◆ **Yapılacaklar**
1) Fransa seçimleri yazısına göre Macron'un programı hangi sloganla açıklandı?
2) Fransa seçimleri yazısını son cümlesinin ardından sürdürün.

◆ **Gösterilen Metin**
▼▼▼

ANALİZ - Fransa Seçimleri Ve Aşırı Sağcılaşma

Fransa'daki cumhurbaşkanlığı seçimi sürpriz sayılmayacak şekilde sonuçlansa da, aşırı sağcı Ulusal Cephe’nin yakaladığı “tarihsel başarı” kaydedilmeye değer ve bunu anlamak üzere ciddi analizler yapılmalı Seçim kampanyaları sırasında en fazla merak edilen konu, Macron’un politikaya nasıl bir yenilik getireceğiydi. “Radikal dönüşüm” sloganıyla açıklanan programda dört öncelik göze çarpıyor: İşsizlikle mücadele, kamuda etik, eğitimde reform ve AB ile ilişkiler Seçim sonrası Ulusal Cephe'deki iç tartışmalar hararetlenmiş olsa da, aşırı sağın bu “tarihsel başarısı” Macron'u da etkileyecek gibi görünüyor

İSTANBUL -KADİR CANATAN- Geçtiğimiz günlerde Fransa’da gerçekleşen cumhurbaşkanlığı seçiminin sonuçları, Hollanda’daki seçimlerden farklı olarak değerlendirilmelidir. Hollanda’daki kamuoyu yoklamaları aşırı sağcı partinin iktidara gelmek üzere olduğuna dair sinyaller veriyordu. Ama bu beklenti tam olarak gerçekleşmedi. Oysa Fransa’da böyle bir beklenti yoktu ve seçim sonuçları pek de sürpriz olmadı. Ancak Marine Le Pen’in yakaladığı “tarihsel başarı” kaydedilmeye değer ve bunu anlamak üzere ciddi analizler yapılmalı. Seçimler sonrasında iki konu tartışılıyor: Sosyal liberal Macron dönemi, Fransa’ya nasıl bir gelecek vadediyor ve Ulusal Cephe’de seçim sonrası manzara nasıl görünüyor?

▲▲▲

◆ **Toplanan Veriler**
▼▼▼

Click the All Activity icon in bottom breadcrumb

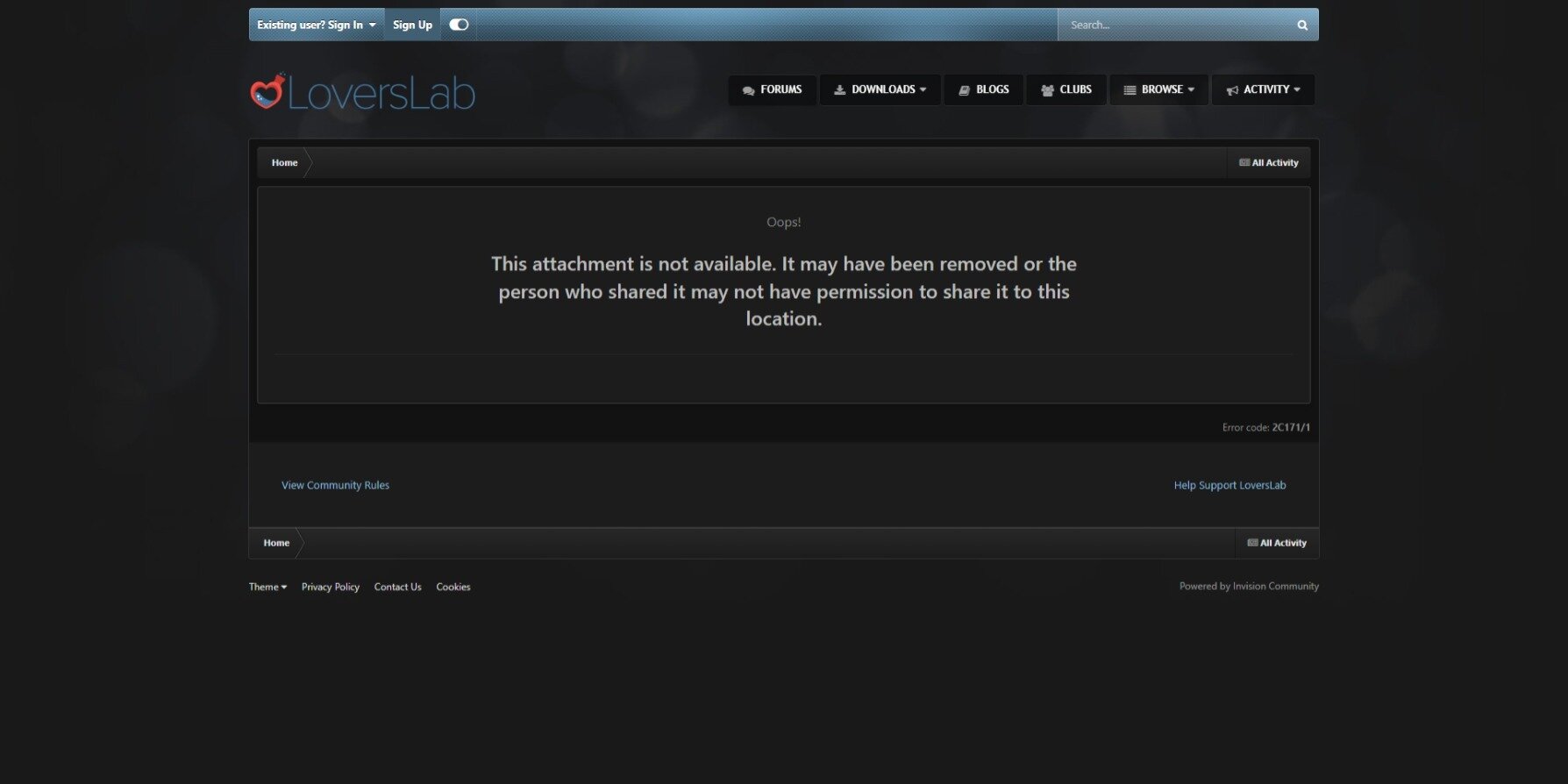[1252, 543]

▲▲▲

◆ **Görev Yanıtları**
1) "Radikal dönüşüm" sloganıyla.

2)
Dört adayın yarıştığı Fransa cumhurbaşkanlığı seçimlerinden önce yapılan kamuoyu yoklamalarında Macron yüzde 60 puanla önde gidiyordu. Hatta son güncel yoklamalarda yüzde 2’lik bir artış bile öngörülüyordu. Macron'un karşısında en güçlü aday olarak şüphesiz Le Pen yer alıyordu ve yüzde 38'lik oy oranıyla onu takip ediyordu. Sağ ve sol kesimden diğer adayların fazla şansı olmadığı, hem yoklamalar hem de gözlemciler tarafından sık sık hatırlatılıyordu. İkinci tur seçimler tamamlandığında, Fransız halkı sonuçları sürpriz olarak değerlendirmedi. 47 milyonu aşkın seçmenin katılımının beklendiği Fransa’da halk, sosyal liberal bir çizgiye sahip olan Emmanuel Macron’a yüzde 66 oranında destek verdi ve yeni liderini belirdi. Le Pen, beklendiği üzere yüzde 34 civarında bir oy aldı ve ana muhalefet görevini üstlendi.

- Yeni lider, yeni dönem mi?

Bu seçim sonuçları Fransa ve Avrupa için ne anlama gelmektedir? Yeni bir liderin gelmesi, Fransa’da yeni bir dönemin başlangıcı olabilir mi?

Macron Fransa’nın en genç (39 yaşında) cumhurbaşkanı unvanına sahip. Politik kariyerine Hollande döneminde ekonomi bakanı olarak başladı ve birçok tartışmalı reforma imza attı. Geçtiğimiz yıl hükümetten ayrıldı ve kendi hareketini kurdu. Yeni hareket, sağ ve sol arasında bir köprü kurmayı amaçlıyor. Sosyalist hareketten gelen Macron, bu hareket içindeki hayal kırıklıklarından sonra iş dünyasına girmiş ve bir süre politikadan uzaklaşmış, ancak 2012 yılında tekrar politikaya dönmüştü.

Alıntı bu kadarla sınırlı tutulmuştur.